* **Input for this task**:
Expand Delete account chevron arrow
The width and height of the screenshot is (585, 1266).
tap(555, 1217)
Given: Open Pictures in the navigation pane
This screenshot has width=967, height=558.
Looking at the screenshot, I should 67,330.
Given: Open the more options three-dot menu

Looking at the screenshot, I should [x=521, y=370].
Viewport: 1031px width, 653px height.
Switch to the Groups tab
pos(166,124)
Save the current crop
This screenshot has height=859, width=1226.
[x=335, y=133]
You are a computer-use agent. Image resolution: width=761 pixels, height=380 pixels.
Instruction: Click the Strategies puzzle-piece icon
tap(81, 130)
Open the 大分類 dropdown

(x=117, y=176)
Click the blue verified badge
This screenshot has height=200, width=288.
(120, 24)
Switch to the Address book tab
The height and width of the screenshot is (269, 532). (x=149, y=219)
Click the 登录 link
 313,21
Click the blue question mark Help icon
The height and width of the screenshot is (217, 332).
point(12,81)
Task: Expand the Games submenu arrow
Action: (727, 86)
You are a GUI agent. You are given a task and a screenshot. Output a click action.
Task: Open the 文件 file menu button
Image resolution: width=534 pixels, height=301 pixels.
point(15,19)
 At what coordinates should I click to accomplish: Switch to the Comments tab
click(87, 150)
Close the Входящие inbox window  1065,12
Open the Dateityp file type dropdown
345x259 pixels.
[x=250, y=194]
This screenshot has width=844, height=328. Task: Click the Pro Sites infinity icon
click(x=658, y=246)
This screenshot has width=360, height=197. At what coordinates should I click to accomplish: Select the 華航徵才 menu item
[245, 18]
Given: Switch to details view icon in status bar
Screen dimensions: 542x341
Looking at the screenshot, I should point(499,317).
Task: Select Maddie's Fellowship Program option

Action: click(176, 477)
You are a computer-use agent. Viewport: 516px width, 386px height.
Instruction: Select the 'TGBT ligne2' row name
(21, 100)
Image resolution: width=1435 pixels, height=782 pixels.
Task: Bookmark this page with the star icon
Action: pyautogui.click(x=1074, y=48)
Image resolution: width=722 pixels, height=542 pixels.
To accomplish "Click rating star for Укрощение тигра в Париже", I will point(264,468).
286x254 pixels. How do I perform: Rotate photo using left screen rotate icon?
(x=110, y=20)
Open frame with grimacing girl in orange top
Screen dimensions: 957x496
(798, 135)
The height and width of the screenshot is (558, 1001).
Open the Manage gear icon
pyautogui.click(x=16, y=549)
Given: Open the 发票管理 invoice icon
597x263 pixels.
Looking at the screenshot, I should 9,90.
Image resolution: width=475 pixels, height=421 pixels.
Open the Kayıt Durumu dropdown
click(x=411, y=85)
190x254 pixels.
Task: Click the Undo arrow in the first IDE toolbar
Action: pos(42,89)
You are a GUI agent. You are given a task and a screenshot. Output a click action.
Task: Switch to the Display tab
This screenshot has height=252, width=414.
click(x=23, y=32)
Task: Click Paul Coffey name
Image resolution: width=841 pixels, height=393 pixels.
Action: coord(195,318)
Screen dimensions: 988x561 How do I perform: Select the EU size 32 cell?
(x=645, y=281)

* **Brief**: Find how many lines in the entries above have the string "Viewport" and report only that number.

* **Written answer**: 2